_THE PROBLEM_
Exactly the lines below from the line with "You are a GUI" through the line with "Where should I" must make up the answer, both ends included and pictures left out.

_THE RECORDS_

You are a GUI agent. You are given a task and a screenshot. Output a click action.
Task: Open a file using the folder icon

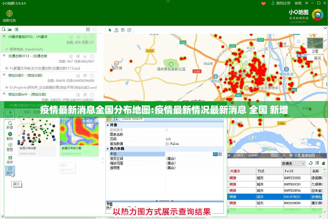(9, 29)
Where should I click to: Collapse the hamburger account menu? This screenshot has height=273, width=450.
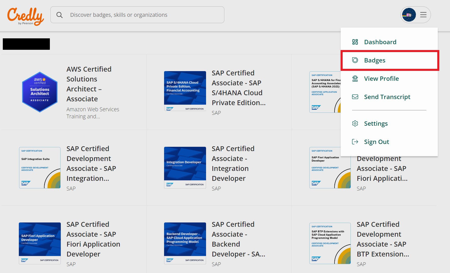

--

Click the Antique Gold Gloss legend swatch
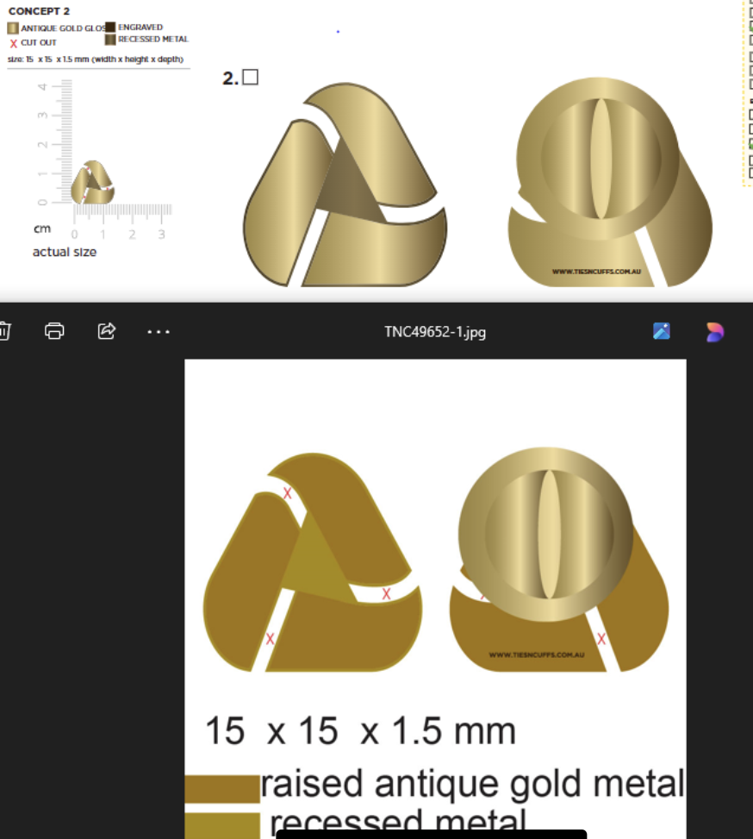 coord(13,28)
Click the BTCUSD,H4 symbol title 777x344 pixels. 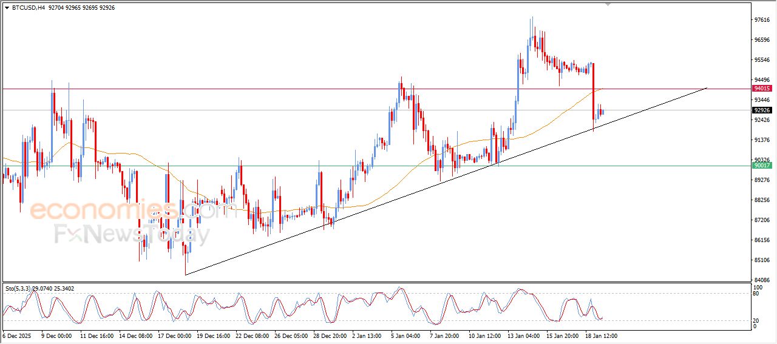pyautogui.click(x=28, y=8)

--

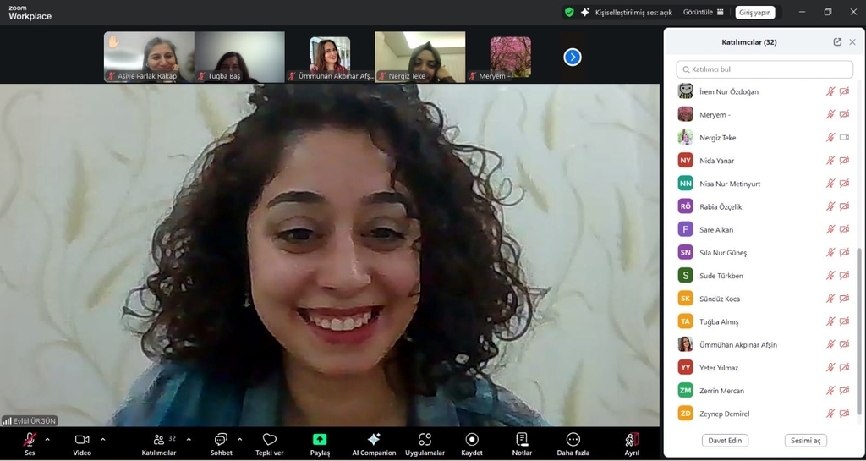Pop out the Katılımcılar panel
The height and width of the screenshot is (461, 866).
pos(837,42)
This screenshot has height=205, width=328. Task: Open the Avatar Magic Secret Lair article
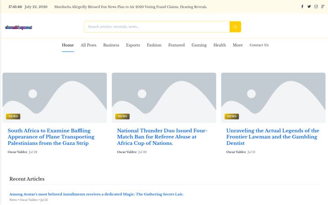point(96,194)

_SOLVED EXERCISE_
You are a GUI agent. You are given a task and a screenshot. Output a click action.
Task: Open a file using the folder icon

(9, 29)
Where should I click to: Collapse the hamburger account menu? This screenshot has height=273, width=450.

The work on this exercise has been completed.